Les droits de douane américains pèsent lourdement sur les exportations européennes. « L’Allemagne, la France et l’Italie souffrent tout particulièrement de la baisse des exportations vers les États-Unis », explique Johan Geeroms. L’Allemagne devrait ainsi perdre 9 milliards de dollars en recettes d’exportation. Pour la France et l’Italie, les pertes à l’exportation s’élèvent respectivement à 7 et 9 milliards de dollars. ». Ces chiffres illustrent l’impact direct des mesures protectionnistes américaines sur les économies européennes.

Les petites entreprises en première ligne

Si les grandes entreprises peuvent encaisser temporairement la hausse des prix d’achat et la baisse de la demande, les petites entreprises sont beaucoup plus vulnérables. « Les réserves de nombreuses petites entreprises sont fragiles, souligne Johan Geeroms. Elles ne peuvent pas non plus se contenter de répercuter les hausses de prix sur leurs clients. Les temps s’annoncent particulièrement difficiles pour les entreprises opérant déjà avec des marges minimes. »
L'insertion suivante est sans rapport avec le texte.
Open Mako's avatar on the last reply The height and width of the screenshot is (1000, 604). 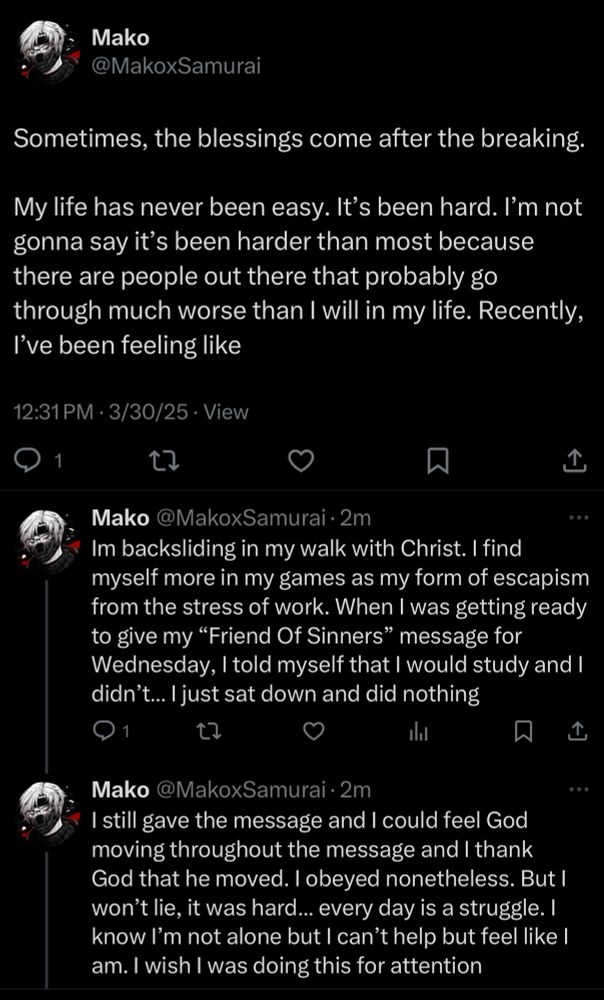(x=43, y=810)
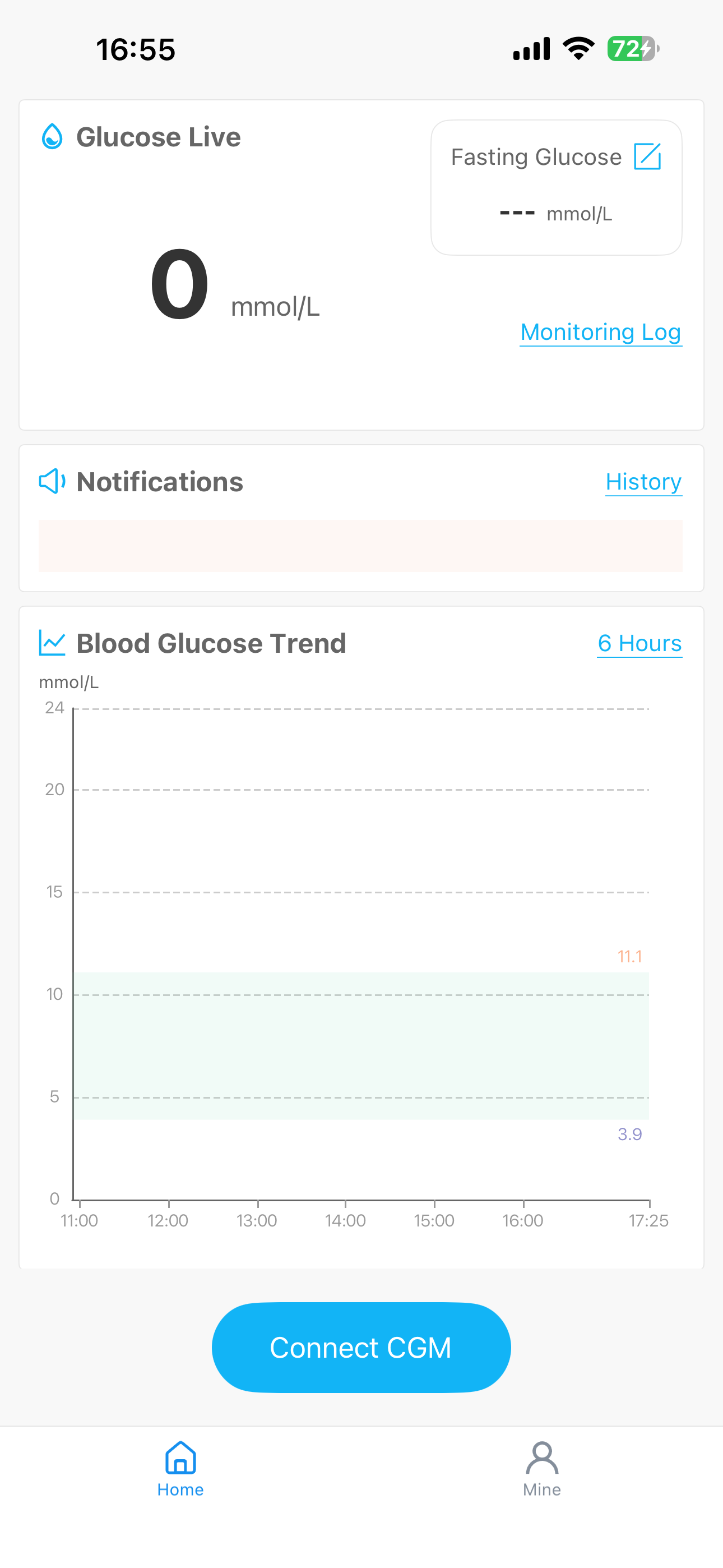
Task: Open the 6 Hours range selector
Action: [x=639, y=643]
La guerre commerciale entre les États-Unis et la Chine aggrave encore la situation. Les conteneurs chinois, bloqués à l’entrée des ports américains, pourraient être redirigés vers l’Europe, inondant le marché de produits à bas prix. « Cela aura des implications majeures pour l’industrie européenne, prévient l’expert d’Allianz Trade. La concurrence déloyale des produits chinois pourrait fragiliser davantage les entreprises locales. »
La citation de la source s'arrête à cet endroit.